» **ARBEITSAUFTRAG**: Welche Organisation versorgt laut dem Textauszug über die Kritik an den Kürzungen von Hunger bedrohte Rentner?

» **TEXTAUSZUG**:

Kritiker unterstrichen, dass die Kürzungen auch viele Wähler der Republikaner treffen würden – zum Beispiel weil Universitäten mit öffentlichen Mitteln ärmere Studierende vom Land fördern, eine Praxis, die von vielen nicht als Maßnahme der „DEI“ (Diversity, Equity and Inclusion) wahrgenommen wird. Und selbst regionale Ableger des konservativen TV-Senders Fox News berichteten, dass die Finanzierung der Organisation „Meals on Wheels“ in Gefahr sei, die von Hunger bedrohte Rentner versorgt.

» **EXTRAHIERTE DATEN**:
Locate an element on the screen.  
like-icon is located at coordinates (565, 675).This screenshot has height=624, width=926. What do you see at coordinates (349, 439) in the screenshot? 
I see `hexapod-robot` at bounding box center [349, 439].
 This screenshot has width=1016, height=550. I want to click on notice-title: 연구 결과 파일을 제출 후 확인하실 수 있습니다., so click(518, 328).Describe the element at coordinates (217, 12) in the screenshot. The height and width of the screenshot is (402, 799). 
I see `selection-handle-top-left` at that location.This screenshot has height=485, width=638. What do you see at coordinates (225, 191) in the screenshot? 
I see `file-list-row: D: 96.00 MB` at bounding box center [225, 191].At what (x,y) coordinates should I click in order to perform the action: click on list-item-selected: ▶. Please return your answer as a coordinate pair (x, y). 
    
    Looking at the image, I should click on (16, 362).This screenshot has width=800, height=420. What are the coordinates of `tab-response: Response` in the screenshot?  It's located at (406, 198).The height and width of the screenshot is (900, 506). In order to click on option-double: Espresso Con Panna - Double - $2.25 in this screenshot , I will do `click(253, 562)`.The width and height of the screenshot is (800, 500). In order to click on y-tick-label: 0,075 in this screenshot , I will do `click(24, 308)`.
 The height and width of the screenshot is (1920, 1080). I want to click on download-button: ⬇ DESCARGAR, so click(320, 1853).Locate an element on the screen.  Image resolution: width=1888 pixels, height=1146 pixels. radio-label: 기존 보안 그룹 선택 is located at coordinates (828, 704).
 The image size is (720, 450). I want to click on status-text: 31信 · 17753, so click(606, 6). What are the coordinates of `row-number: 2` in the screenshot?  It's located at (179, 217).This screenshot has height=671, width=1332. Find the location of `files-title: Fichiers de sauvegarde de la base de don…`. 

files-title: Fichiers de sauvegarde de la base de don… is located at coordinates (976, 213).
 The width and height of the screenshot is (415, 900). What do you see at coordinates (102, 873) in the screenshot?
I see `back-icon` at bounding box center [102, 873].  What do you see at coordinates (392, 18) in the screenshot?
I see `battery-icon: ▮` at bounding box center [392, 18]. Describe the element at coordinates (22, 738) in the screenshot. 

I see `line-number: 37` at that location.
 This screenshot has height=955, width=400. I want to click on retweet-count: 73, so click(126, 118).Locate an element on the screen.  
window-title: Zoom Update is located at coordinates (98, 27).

» **ERGEBNIS**: Die Organisation „Meals on Wheels“.